__任务要求__.
请从下方材料中摘出所有包含字符串“right”的行，匹配时须区分大小写。

__练习材料__.
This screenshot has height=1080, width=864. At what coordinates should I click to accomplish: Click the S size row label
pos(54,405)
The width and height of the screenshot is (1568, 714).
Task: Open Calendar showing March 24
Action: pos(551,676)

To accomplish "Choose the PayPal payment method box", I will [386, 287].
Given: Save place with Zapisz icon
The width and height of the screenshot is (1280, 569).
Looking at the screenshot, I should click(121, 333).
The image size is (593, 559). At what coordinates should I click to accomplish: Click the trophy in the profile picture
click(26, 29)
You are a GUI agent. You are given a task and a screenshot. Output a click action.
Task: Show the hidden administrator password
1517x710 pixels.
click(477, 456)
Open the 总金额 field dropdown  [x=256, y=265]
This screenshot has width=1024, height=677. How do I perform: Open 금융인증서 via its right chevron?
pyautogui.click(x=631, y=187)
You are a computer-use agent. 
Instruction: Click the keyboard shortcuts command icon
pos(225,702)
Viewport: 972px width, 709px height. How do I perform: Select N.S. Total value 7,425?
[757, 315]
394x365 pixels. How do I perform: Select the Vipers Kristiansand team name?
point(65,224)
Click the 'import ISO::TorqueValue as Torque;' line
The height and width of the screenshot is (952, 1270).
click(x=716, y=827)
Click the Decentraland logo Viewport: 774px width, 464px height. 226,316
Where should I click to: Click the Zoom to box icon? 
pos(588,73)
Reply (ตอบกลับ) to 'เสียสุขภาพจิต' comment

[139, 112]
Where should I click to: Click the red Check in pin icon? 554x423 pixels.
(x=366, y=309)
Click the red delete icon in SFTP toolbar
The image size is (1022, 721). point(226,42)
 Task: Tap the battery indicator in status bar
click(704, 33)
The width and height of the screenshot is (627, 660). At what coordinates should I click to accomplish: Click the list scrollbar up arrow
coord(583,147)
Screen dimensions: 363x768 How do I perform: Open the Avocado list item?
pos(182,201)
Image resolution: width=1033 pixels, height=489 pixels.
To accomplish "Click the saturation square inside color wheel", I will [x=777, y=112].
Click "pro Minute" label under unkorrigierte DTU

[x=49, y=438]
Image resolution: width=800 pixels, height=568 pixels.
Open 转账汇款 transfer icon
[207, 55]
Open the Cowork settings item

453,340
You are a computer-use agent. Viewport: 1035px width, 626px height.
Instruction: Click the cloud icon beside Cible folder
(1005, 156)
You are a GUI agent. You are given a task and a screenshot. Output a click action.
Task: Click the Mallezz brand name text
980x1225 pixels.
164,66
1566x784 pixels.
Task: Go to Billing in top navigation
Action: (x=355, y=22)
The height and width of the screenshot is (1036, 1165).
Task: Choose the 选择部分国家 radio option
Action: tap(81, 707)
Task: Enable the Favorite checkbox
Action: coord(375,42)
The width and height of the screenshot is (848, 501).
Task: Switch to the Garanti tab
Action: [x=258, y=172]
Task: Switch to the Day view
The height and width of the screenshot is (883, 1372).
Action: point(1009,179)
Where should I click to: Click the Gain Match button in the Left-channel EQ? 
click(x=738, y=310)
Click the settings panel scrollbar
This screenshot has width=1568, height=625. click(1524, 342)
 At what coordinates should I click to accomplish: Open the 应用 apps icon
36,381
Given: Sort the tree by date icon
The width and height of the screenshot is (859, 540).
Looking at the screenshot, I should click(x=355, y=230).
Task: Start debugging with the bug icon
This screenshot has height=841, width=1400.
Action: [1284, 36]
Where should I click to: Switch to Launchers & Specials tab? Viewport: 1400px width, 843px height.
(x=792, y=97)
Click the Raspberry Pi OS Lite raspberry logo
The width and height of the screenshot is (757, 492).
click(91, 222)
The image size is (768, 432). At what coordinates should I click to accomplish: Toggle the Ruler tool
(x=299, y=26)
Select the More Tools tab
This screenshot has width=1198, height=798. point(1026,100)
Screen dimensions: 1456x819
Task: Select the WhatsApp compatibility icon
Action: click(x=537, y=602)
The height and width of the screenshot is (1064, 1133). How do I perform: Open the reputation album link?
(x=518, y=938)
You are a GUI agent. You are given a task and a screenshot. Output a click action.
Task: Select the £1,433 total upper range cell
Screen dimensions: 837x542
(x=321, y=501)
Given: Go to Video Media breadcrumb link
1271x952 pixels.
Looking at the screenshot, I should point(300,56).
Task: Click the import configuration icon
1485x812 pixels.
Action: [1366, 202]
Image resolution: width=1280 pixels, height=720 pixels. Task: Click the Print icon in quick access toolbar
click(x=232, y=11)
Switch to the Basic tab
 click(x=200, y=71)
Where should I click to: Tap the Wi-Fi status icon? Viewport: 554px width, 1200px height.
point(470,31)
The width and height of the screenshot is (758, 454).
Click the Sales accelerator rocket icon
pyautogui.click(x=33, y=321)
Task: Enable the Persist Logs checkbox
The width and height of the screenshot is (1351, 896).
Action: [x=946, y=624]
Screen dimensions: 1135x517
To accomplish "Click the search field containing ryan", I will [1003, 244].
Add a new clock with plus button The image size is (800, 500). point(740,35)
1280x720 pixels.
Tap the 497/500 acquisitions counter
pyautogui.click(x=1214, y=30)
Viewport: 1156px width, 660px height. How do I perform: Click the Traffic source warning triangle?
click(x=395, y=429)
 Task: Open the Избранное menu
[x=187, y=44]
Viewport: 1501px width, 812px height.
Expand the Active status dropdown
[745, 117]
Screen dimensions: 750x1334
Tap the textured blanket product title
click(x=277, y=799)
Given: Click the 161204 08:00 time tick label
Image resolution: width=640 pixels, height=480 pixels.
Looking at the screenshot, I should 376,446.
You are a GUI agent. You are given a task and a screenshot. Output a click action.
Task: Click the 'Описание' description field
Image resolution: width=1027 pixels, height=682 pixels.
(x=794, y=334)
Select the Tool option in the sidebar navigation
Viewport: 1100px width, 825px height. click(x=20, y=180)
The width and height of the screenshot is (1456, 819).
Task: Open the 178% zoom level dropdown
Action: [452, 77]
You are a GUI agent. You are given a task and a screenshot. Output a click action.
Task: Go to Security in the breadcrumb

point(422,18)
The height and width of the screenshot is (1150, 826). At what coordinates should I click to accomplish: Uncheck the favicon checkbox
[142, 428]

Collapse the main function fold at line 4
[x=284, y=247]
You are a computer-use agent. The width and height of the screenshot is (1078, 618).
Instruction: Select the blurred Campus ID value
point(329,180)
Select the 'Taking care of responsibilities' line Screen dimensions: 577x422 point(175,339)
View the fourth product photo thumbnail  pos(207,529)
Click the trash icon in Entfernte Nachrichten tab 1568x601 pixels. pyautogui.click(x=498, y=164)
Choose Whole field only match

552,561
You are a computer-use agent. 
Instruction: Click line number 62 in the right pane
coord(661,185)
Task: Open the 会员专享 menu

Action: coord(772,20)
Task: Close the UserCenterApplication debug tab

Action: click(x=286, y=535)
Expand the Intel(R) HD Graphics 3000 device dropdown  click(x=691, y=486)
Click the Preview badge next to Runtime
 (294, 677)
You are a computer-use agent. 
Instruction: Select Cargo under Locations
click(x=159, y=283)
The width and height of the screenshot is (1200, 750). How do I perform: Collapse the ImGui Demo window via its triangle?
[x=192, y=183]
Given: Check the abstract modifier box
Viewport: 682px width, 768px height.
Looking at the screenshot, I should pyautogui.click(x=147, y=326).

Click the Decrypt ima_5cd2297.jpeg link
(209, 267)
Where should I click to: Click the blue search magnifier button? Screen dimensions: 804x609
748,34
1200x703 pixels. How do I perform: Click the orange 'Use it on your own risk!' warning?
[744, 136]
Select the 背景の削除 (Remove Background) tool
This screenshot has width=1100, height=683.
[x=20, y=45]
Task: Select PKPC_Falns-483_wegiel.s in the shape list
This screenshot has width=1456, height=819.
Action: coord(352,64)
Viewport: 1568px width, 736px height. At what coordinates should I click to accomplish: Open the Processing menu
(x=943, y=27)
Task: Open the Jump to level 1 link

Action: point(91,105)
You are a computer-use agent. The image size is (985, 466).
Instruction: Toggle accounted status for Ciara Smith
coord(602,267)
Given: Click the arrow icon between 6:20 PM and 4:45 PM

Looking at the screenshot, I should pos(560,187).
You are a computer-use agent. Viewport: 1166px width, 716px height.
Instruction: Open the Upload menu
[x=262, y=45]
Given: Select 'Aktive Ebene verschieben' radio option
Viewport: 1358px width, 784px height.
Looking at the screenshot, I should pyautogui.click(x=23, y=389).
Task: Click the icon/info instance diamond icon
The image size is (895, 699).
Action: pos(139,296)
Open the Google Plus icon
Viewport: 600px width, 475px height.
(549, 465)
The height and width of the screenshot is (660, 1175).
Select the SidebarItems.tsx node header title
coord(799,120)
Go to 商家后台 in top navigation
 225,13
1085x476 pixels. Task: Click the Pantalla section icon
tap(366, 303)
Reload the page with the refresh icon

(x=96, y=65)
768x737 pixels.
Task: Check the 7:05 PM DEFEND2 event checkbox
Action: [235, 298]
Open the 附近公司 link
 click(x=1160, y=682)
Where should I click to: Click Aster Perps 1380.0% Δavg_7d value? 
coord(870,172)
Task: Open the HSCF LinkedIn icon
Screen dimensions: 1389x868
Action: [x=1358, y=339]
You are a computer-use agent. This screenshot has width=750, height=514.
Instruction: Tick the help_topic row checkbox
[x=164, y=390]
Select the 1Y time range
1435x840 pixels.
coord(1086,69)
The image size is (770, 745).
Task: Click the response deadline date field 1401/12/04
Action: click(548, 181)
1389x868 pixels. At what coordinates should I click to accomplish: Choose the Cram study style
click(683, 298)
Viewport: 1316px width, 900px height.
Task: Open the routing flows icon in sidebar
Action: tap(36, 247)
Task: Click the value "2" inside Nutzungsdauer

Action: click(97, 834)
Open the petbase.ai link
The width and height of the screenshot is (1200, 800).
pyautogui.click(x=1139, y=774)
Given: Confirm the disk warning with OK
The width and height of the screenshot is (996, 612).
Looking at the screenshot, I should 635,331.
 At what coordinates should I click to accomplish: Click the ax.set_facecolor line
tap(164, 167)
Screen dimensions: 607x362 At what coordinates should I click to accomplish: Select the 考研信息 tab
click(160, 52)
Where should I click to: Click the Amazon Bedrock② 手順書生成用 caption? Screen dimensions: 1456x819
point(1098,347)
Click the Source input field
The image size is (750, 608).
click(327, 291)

__完整解答__.
This screenshot has width=1024, height=677. How do I perform: Open 금융인증서 via its right chevron?
Instruction: Click line number 62 in the right pane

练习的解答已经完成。